## Testo scelto
In un anno difficile da ogni punto di vista, le sue giocate hanno rappresentato una luce: Elena Marinelli racconta su ilLibraio.it, Jannik Sinner (classe 2001), campione emergente del tennis italiano e mondiale

“Sono molto felice di giocare a Milano”.

“Speriamo di far bene”.

“Chiedo un po’ di tifo che mi servirà perché soprattutto il primo match contro Tiafoe non sarà facile”.

Alla giornalista di Sky Sport che gli chiede come vede il torneo che sta per iniziare, trampolino di lancio per molti giovani del tennis maschile, Jannik Sinner, classe 2001 e nessun titolo ATP vinto, risponde: «Ognuno ha il suo modo per andare lontano. È importante trovarlo e quindi tante volte basta un torneo per trovarti.»

Sono gli inizi di novembre 2019 a Milano, è la vigilia del torneo Next Gen ATP Finals, in cui giocano i migliori sette under ventuno della stagione, più uno che raggiunge gli altri grazie a una wild card. Cinque giorni, una fase a gironi di due gruppi, le semifinali e la finale. Formalmente si tratta di un torneo di esibizione giovanile, che prevede solo la sezione di singolare e che si gioca al meglio dei cinque set brevi (bisogna arrivare per primi a quattro e non a sei come di consueto), ma di fatto rappresenta il modo più eclatante per far sì che il mondo del tennis si accorga di un giovane.

Nel 2019 la wild card è di Jannik Sinner, in quel momento a ridosso della top cento del mondo.

Ancora prima di quel torneo di Milano, alla vigilia dello US Open, un amico mi dice: «Ma è davvero così bravo?»

## Righe di dati
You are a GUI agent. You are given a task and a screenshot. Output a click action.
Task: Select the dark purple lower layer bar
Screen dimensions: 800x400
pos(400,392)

## Consegna esercizio 1
Nel testo su Jannik Sinner, a quanti game bisogna arrivare per primi per vincere un set breve alle Next Gen ATP Finals?
## Consegna esercizio 2
Continua il testo su Jannik Sinner a partire dalla domanda dell'amico alla vigilia dello US Open.

## Esito consegna 1
A quattro, invece dei consueti sei.

## Esito consegna 2
Quasi sempre, non chiede mai se secondo me qualcuno è “forte”: la forza è una caratteristica precisa, che determina un tipo di gioco, un modo di stare sul campo e non c’entra con l’aspettativa del proprio entusiasmo di tifosi; lui mi chiede se è «bravo», bravo come si comincia a dire, bravo un po’ più di un fuoco di paglia o di un innamoramento da torneo.

Lo guardo seccata, perché ravviso in lui lo stesso scetticismo che mi comunica davanti a definizioni come “capolavoro” o “il libro dell’anno” per certi romanzi contemporanei, come “rivelazione del torneo” per alcune tenniste e, più in generale, per la mia gioia secondo lui immotivata quando qualcuno quasi vince una partita.

Ci sono diversi modi di vivere il quasi, durante una partita di tennis. Ho una fascinazione profonda rispetto al processo che porta al compimento di un fatto: come sono diventata amica di qualcuno, come ho realizzato una cosa importante nella vita, quali eventi sono dovuti capitare e in che ordine perché un fatto si sia realizzato. È una forma di giustificazione alle gioie della vita, mi rendo conto, ma funziona anche sul mio modo di appassionarmi alle gesta di un tennista.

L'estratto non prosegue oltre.